“You cannot escape the responsibility of tomorrow by evading it today.”
The moment you bring a child into the world, you enter a social contract of sorts. A mom contract, really.
You agree to love and nurture that child. You agree that, to the best of your ability, you will teach right from wrong and help that child grow into an independent and responsible adult.
You agree to accept responsibility for that child along the way, because that child is yours. Your choices, behaviors, and attitudes will shape that child as he grows.
But you also enter a village of parents. The cliché is old and well worn for good reason. It truly does take a village to raise a child. And, as responsible parents, we all have the opportunity to pitch in and help out when another parent needs a hand.
We don’t, of course, sign any such contract or truly agree to any such terms upon leaving the hospital with our tiny, helpless, bundles of joy. But wouldn’t it be great if we did? Figuratively speaking, naturally. Let’s face it; leaving the hospital requires enough paperwork as it is.
But wouldn’t it be nice of we were all on the same page with this parenting thing?
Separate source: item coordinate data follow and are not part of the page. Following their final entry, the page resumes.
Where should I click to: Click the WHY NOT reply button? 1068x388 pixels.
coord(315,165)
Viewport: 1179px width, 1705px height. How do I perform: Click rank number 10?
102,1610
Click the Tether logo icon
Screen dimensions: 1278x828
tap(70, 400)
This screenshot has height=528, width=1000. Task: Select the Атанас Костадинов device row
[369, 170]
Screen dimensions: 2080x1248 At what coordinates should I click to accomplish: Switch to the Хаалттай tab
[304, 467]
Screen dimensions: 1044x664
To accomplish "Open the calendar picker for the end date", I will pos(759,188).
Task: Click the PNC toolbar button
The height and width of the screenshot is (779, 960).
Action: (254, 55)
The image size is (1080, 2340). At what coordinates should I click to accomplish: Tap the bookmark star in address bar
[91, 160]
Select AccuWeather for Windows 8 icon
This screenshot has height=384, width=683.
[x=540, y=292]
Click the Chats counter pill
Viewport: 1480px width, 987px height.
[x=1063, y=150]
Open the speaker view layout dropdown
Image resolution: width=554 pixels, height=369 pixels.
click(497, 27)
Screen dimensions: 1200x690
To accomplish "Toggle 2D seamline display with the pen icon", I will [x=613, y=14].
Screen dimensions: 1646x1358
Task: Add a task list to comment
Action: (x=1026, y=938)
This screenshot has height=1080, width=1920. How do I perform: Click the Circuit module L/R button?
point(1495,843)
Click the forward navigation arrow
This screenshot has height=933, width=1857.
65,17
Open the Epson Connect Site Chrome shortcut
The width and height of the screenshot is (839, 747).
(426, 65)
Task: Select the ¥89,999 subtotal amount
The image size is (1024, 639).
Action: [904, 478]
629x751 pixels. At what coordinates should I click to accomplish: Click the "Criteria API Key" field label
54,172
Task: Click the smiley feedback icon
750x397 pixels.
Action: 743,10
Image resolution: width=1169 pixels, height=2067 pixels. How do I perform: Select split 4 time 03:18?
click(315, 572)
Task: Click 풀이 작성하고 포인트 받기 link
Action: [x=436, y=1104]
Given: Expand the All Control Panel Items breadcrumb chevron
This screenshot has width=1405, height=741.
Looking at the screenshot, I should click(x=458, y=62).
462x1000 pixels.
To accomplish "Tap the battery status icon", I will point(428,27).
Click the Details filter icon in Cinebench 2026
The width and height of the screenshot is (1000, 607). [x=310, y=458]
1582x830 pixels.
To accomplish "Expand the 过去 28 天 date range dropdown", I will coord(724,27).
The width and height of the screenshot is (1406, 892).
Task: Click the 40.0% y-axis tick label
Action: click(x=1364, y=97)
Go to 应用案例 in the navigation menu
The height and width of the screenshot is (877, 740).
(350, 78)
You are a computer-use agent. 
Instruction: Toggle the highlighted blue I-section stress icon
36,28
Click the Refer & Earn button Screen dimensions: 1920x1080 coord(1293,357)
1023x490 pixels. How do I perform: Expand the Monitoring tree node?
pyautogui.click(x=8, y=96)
Before you jump to conclusions here, let me be clear: This isn’t about right parenting and wrong parenting. As a therapist, a parenting expert, and, most importantly, as a mom, I’m a big believer in the fact that every family is different. One-size fits all parenting simply doesn’t exist in this world.
No judgment here, mamas, we all need to find our way along this journey.
But that doesn’t preclude us from meeting somewhere in the middle.
Isn’t it possible, for instance, to say that we all need to supervise our kids while at the park or in other community venues? Is it really so wrong to expect other moms to put down that phone because your child needs you?
No, I’m not talking about missing out on the twirling of skirts or blowing of bubbles or any other Facebook graphic meant to induce mom guilt on a viral level. I’m not judging your choice to check your email or check in with a friend. Been there – done that. Moms need a break.
I’m thinking more along the lines of kids pushing other kids, teasing other kids, littering all over the park, and practically screaming out for attention…while you do whatever you’re doing over there on that park bench. Can’t we meet in the middle here and say that perhaps we should all agree to look up from our phones every few minutes or so just to be sure that our kids are behaving?
It is the job of the child to test limits. A little shoving or teasing doesn’t make a child a problem…it just means a teachable moment is hanging in the air, and it would be really great if we all decided to teach in those teachable moments.
And while we’re on the subject…what if we all agreed to teach our kids the value of kindness and empathy and that bullying and teasing are never ok? What if we simply decided that mean behavior won’t be tolerated, but that kind behavior will be praised and celebrated?
If we did that…we might actually decrease the overwhelming bullying statistics that hang over us and cause us to worry.
We could even agree to take one step further, for that matter. What if we decided to finally stop the judging/criticizing/one upping thing that tends to happen among moms sometimes? What if we simply said, “No more”, and focused on building each other up and helping each other out?
If we did that…we could model prosocial behavior for our children. We would show them, by example, that kindness is appreciated and it’s always nice to lend a hand. We could also show them that there’s no room in this world for bullying of any kind.
What if we entered this contract together and chose responsibility, kindness, respect, and empathy above all else? What if we always helped instead of hurt and always listened instead of needing to be heard? What if we became the people we would like our children to become?
If we did that…we could truly make a difference. We could raise a generation of kind-hearted, respectful, and responsible youngsters.
And if we did that…we could finally sit back and just enjoy the ride.